Collected data:
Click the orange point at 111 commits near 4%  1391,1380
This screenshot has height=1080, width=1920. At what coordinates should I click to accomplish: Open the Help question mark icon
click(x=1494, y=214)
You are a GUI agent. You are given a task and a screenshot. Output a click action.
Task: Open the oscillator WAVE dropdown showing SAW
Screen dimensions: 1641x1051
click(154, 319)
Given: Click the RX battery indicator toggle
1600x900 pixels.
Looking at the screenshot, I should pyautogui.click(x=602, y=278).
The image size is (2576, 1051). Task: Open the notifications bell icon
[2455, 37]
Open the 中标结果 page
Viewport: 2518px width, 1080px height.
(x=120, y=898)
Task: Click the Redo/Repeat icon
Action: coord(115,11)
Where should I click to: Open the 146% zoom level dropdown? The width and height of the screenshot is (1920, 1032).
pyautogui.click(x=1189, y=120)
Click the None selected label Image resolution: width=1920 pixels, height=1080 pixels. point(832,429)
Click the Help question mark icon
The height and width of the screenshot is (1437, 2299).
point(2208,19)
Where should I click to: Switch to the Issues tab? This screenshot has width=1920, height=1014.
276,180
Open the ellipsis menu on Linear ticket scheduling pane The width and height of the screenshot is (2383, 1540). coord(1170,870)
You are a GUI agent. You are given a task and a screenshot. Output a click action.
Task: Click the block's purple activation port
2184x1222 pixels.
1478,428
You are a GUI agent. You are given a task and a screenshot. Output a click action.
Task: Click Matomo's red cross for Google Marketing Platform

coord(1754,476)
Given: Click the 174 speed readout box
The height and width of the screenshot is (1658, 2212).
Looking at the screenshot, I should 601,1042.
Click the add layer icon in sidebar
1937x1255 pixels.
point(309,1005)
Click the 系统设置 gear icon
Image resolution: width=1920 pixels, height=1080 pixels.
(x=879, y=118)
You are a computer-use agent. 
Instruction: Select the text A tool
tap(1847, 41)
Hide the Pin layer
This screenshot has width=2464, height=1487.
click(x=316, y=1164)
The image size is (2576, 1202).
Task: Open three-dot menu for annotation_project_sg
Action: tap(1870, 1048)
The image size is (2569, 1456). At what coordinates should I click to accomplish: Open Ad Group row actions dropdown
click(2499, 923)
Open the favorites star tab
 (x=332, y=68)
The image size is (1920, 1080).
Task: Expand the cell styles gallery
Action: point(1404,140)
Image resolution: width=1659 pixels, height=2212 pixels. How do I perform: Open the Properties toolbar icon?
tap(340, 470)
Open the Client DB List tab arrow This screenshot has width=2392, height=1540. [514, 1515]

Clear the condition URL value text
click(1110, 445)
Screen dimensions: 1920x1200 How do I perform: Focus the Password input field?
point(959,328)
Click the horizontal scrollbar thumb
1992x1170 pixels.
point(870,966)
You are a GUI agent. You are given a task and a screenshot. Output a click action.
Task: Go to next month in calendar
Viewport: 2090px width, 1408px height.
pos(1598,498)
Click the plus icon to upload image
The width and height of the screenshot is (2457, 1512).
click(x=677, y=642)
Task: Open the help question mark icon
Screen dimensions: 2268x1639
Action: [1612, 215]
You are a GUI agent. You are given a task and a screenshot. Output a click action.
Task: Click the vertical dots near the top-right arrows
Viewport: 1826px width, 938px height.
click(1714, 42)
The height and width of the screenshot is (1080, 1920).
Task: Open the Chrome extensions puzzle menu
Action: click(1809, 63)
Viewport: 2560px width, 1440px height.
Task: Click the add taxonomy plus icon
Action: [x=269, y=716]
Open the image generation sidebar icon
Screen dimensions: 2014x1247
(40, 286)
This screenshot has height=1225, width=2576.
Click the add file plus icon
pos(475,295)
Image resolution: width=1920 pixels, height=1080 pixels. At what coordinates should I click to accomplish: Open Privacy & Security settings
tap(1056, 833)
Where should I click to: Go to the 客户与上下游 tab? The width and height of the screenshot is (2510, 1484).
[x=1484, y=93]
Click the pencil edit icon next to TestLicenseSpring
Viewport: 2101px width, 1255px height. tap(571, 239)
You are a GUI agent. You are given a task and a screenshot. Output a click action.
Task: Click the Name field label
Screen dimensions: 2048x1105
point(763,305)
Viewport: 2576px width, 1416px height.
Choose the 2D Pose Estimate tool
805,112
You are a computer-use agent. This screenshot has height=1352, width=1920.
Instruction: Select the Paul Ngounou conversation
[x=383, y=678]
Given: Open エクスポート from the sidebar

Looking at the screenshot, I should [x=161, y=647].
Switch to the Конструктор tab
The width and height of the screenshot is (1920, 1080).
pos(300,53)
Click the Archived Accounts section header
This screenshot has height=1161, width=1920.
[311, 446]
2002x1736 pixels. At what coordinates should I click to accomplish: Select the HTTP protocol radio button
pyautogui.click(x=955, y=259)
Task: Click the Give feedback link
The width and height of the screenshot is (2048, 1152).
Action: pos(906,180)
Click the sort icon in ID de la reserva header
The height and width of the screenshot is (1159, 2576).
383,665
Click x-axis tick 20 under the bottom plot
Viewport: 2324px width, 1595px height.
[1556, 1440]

What to do:
Apply a filter for "label" to the entries and show each line that passes.

Solution to the exercise:
Click the None selected label Image resolution: width=1920 pixels, height=1080 pixels. point(832,429)
Task: Click the Name field label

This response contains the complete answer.